Monday, July 7, 2008

Berteman Dengan Mie Instant



Seorang teman memberitahu saya, harga-harga yang naik belakangan ini sungguh sangat terasa dampaknya terutama bagi masyarakat bawah (kurang mampu).
Teman saya ngobrol dengan koleganya yang bekerja di sebuah supermarket besar. Obrolan berawal dari keluh-kesah tentang kecenderungan sepinya penjualan sejak bulan Juni 2008. Apa penyebabnya? Apakah karena harga-harga naik (sejak pemerintah menaikkan harga BBM), atau karena bulan Juni-Juli adalah bulan liburan sehingga banyak yang keluar kota, atau karena orang-orang lagi pada berhemat menjelang tahun ajaran baru dimana biaya sekolah harus lebih diutamakan daripada belanja?

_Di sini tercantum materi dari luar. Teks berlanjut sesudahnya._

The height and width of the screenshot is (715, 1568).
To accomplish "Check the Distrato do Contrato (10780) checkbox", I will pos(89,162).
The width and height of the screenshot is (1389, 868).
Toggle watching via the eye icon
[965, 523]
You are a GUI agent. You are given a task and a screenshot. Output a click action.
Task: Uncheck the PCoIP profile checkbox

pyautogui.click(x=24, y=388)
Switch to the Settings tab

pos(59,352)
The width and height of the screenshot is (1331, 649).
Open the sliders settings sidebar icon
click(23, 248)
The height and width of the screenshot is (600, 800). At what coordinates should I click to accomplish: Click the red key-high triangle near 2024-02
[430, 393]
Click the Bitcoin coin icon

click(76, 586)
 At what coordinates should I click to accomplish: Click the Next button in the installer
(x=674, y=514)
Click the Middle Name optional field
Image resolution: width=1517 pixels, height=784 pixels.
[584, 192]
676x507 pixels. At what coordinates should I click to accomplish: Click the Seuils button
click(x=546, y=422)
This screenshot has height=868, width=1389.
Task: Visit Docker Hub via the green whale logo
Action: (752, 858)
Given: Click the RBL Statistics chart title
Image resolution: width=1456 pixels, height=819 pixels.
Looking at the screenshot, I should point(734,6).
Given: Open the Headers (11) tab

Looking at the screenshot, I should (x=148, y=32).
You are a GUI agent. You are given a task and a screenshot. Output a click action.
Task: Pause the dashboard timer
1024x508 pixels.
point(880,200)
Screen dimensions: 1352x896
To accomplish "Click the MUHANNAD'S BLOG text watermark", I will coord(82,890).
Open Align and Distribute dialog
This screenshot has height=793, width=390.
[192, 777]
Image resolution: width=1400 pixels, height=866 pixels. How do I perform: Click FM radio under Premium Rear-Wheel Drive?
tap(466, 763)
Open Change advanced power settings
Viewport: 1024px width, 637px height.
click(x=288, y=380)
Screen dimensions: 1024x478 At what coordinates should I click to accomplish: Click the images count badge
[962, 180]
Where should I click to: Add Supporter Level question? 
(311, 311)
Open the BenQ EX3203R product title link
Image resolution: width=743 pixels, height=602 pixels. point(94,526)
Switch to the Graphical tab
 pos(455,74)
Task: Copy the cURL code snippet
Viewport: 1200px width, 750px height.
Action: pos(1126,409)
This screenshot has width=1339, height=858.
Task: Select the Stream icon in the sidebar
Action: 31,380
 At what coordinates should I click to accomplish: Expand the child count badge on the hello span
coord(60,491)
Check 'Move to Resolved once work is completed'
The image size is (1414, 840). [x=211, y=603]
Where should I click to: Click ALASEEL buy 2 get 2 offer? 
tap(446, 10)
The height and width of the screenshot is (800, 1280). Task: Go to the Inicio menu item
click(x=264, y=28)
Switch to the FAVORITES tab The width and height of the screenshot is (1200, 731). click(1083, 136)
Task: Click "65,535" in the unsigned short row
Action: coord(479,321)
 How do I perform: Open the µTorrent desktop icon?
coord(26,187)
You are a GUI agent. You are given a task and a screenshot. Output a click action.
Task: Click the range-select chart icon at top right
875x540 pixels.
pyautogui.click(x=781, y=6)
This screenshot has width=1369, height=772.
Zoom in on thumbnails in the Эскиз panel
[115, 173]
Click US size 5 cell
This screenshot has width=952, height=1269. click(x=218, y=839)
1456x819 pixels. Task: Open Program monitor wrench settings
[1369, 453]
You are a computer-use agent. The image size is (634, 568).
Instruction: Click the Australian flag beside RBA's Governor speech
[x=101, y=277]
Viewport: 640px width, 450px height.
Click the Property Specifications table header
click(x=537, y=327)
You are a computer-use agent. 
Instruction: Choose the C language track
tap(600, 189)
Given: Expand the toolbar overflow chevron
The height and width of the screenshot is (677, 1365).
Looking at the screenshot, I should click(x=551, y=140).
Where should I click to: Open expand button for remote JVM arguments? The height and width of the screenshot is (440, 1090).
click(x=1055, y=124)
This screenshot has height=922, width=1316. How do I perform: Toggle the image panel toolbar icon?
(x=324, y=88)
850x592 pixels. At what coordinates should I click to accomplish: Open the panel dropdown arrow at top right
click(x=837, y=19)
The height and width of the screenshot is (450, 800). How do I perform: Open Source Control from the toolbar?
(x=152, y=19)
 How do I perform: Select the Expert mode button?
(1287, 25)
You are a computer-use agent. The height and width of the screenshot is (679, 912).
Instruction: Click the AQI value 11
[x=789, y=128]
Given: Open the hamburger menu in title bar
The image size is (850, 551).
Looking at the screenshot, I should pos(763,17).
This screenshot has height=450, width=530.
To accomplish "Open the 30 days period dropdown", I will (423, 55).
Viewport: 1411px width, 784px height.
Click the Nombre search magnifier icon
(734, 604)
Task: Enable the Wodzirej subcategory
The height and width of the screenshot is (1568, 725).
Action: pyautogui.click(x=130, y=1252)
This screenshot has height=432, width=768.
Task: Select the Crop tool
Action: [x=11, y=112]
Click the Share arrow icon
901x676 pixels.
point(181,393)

Menurut kolega teman saya yang dari supermarket itu, memang benar ada penurunan penjualan terhadap barang-barang kebutuhan pokok. Beberapa item yang sangat menyolok adalah penjualan daging ayam turun sampai 30% dari bulan sebelumnya, daging sapi turun drastis sekitar 40%, bahkan penjualan telurpun begitu mengejutkan karena terjun bebas (prosentasenya saya lupa).

Tetapi yang lebih mengejutkan adalah, justru penjualan mie instant naik sangat significant. Mie instant? Ya betul, mie instant laku keras hari-hari ini!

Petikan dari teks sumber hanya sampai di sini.